● Extrait fourni:
******

Royalement bucolique

 

Au bout de la plage de sable, vient la plage de galets.

Au bout des galets, viennent la vase et les joncs.

Au bout des joncs viennent les rochers.

Au bout des rochers s'amassent les bois flottés,

enchevêtrements agglutinés hérissés de branches orphelines.

Au bout des bois flottés s'embroussaillent les ronces.

Et au bout des ronces, une tache orange illumine le sous-bois.

Des fleurs sauvages.

Ça ne peut être que des lys, je ne connais rien d'autre en cette saison qui puisse jeter tant de flammes.

Les lys sauvages affectionnent ces espaces vierges où s'abriter entre falaise et rivage, à distance des roches chauffées à blanc qui conviennent à l'ail des ours et la saponaire. Une grande tache orange vif dans la pénombre, c'est toute une colonie. Quand je les atteins, je n'en reviens pas. Jamais je n'ai rencontré cette espèce là. Ces lys sont si magnifiques qu'un long cri d'admiration m'échappe, me paralysant de joie. Ils ne ressemblent pas à ceux que je connais,

 

lys sur la yourte yurtao

répandus sur les bordures des faïsses Cévenoles,

corolles oranges fuselées, au lustré plastique,

se balançant sur leur haute tige encadrée de longues feuilles lancéolées.

 

lys orange à la yourte yurtao

Ceux là me sautent aux yeux avec la même violence que les orchidées sauvages. Une violence qui signe une espèce vivace et particulièrement précieuse et originale, dont la seule existence est un cri de rébellion à la prédation.

******

● Données fournies:
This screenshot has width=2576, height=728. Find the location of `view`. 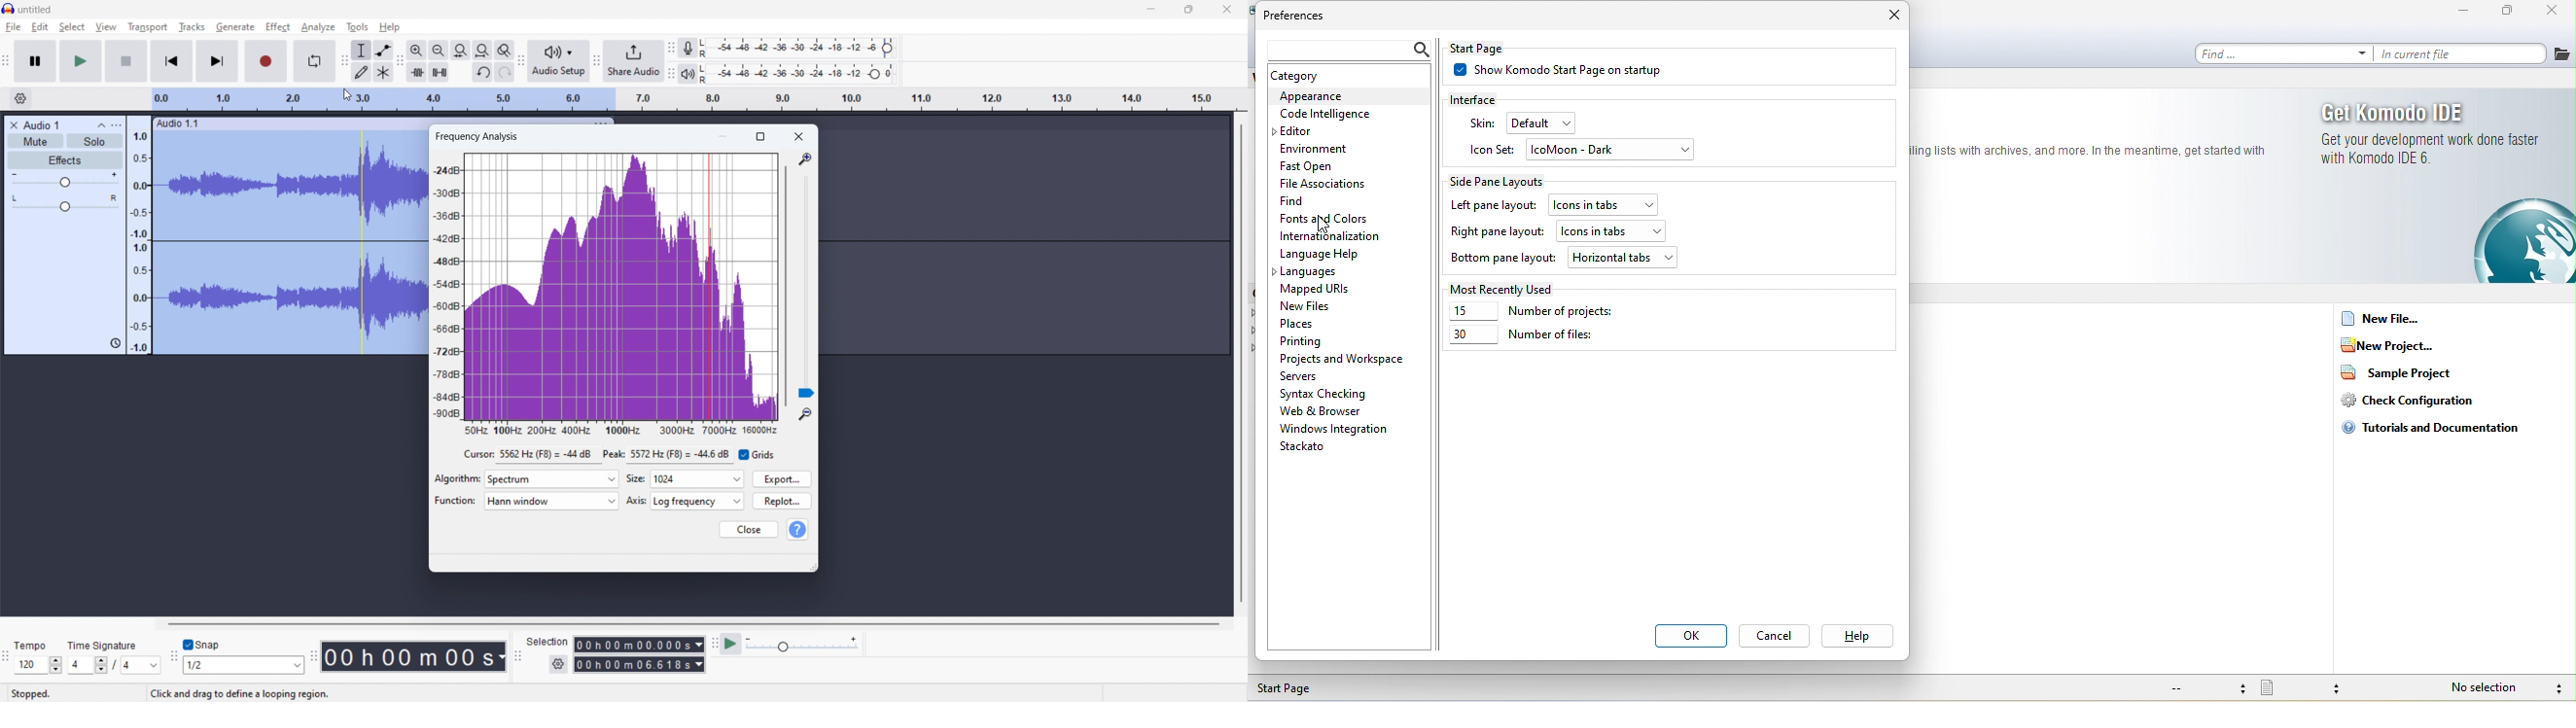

******

● Exercices:
1. Dans l'extrait sur les lys sauvages, qu'est-ce qui s'amasse au bout des rochers ?
2. Poursuivez l'extrait sur les lys sauvages après sa dernière phrase.

● Résultats attendus:
1. Les bois flottés.

2.
Comment oser les déranger ?

M'approchant timidement, j'inspecte ce trésor, mon cadeau du jour.

Les pétales discrètement nervurés, piquetés de petites taches oblongues, se cambrent en arrière avec une volupté indécente, en boucles parfaites se refermant sur elles-mêmes. Le criblage de points noirs sur la chair lustrée octroie à la plante l'aura vénéneux d'une toxique, mâtiné d'un relent félin. Autant le pétale jaune citron de l'onagre, abondant sur la rive en face, est un modèle de fragilité, prompt à se dégrader au soleil, autant ces six pétales là respirent une sève d'acier, une majestueuse vigueur. Du milieu de la corolle à la fierté farouche gerbent des étamines de feu aux anthères purpurines, jaillissantes comme six langues avides, entourant un pistil tout aussi érigé. L'élégance léonine, la splendeur sanguine et flamboyante des lys tranchent avec l'aspect négligé et monotone de la verdure alentour. Fascinée, conquise, j'en tremble d'émotion.

Une claque de grâce impromptue m'est ainsi offerte sous le boisseau, au large vertueux de ces touristes contentés de canots pneumatiques, de sodas et de biscuits industriels.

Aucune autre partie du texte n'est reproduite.